= 2011 Ukraine mine accidents =

Coal mining disasters in Ukraine

The 2011 Ukraine mine accidents were two incidents which occurred at two coal mines in Eastern Ukraine on 29 July 2011. The first was an explosion at the Suhodolskaya-Vostochnaya coal mine which killed at least 17 people and left nine missing. The second was an elevator collapse at a mine in the industrial city of Makiyivka, in which at least two miners were killed. The collapse also injured at least three and left 11 missing. The President of Ukraine ordered the government to set up a commission to investigate the accident.

== Suhodolskaya-Vostochnaya explosion ==
Shortly before 2 a.m. on 29 July 2011, an explosion went off in the Suhodolskaya-Vostochnaya coal mine, which occurred 3,000 ft underground. The explosion killed at least 17 people and left nine missing. Investigators suspect the accident was caused by a powerful explosion of methane. Mykhailo Volynets, the head of the Independent Trade Union of Miners, called the Suhodolskaya-Vostochnaya mine "one of the most dangerous in Ukraine" due to buildups of methane and coal dust. The President of Ukraine Viktor Yanukovich and Prime Minister Mykola Azarov planned to fly to the accident site.

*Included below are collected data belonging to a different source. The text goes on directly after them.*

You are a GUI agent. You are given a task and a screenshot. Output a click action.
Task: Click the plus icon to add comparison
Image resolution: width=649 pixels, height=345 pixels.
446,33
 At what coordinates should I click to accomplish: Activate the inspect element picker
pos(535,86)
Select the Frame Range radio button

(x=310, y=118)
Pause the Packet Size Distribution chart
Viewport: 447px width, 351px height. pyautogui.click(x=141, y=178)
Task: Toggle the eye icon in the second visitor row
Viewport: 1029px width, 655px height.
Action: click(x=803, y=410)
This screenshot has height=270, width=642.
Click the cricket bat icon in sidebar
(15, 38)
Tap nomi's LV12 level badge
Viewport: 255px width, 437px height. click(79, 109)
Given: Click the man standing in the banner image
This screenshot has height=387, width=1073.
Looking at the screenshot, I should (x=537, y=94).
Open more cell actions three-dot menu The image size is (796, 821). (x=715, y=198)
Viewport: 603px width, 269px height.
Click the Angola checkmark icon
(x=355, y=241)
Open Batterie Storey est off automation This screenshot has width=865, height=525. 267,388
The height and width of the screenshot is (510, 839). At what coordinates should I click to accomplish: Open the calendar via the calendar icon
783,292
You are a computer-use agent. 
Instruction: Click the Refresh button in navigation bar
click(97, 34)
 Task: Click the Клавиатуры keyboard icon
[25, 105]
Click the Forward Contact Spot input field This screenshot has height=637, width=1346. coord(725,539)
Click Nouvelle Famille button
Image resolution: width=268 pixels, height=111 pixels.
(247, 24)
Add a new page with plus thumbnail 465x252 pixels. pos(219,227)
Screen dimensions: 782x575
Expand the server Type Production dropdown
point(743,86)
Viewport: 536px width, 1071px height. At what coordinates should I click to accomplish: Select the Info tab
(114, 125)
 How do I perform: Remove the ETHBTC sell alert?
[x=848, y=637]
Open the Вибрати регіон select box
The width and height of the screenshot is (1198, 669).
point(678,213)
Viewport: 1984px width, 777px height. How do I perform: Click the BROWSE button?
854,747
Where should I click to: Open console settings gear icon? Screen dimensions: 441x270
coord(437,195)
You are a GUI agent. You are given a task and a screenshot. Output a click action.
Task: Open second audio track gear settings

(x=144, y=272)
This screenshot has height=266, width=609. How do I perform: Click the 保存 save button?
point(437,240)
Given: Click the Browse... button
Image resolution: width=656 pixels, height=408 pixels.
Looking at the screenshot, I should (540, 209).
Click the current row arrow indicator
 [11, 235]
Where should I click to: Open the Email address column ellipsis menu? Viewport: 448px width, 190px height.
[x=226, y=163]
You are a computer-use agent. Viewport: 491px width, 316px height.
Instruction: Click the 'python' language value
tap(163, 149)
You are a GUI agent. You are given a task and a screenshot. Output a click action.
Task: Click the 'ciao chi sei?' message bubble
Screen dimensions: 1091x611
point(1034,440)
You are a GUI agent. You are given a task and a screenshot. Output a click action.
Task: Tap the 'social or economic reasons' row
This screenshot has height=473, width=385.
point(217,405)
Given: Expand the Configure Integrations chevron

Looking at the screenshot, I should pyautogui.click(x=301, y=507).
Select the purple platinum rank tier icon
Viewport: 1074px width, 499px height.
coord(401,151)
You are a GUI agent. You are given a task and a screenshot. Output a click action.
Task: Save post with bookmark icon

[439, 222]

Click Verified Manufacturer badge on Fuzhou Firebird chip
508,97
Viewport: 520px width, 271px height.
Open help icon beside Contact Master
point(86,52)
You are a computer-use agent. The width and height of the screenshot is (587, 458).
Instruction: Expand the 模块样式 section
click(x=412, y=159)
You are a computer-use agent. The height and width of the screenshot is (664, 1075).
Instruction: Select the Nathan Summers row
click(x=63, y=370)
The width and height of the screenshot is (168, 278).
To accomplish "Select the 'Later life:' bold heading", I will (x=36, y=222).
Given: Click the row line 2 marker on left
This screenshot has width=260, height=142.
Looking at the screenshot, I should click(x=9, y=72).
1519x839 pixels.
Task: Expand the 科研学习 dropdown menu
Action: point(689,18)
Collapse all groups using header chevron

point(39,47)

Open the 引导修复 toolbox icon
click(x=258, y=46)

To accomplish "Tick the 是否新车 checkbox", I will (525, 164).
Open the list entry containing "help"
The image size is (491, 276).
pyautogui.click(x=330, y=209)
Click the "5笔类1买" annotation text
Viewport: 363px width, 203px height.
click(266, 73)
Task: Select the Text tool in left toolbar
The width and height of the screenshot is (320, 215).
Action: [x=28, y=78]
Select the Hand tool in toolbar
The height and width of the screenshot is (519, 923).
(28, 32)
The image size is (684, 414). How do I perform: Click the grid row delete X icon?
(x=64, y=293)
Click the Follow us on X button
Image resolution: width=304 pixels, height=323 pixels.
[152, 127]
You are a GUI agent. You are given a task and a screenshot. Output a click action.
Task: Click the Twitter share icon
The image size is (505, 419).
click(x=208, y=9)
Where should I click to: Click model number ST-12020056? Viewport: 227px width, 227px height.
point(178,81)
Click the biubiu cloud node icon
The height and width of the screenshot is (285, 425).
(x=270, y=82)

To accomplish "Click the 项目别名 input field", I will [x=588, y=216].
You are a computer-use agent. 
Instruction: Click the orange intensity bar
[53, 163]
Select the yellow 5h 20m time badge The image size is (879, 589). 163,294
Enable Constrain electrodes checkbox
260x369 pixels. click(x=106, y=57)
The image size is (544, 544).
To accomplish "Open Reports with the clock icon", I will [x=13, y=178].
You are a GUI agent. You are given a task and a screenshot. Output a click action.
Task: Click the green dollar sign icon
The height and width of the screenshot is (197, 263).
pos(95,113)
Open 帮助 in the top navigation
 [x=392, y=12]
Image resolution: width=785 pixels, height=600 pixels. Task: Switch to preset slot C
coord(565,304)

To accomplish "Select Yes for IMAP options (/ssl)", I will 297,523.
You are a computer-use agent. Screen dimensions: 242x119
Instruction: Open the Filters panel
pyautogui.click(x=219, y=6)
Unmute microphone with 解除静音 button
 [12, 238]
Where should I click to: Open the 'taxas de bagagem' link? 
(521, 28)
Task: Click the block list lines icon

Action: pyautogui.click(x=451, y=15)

== Makiivka elevator collapse ==
A short time after the explosion, an elevator collapsed at the Bazhanova Coal Mine in the industrial city of Makiivka. At least two miners were killed, at least three were injured and 11 were left missing. Hundreds of other workers laboring at a different section of the mine were trying to leave through emergency exits and pathways, said Emergency Situations Ministry spokeswoman Yulia Yershova.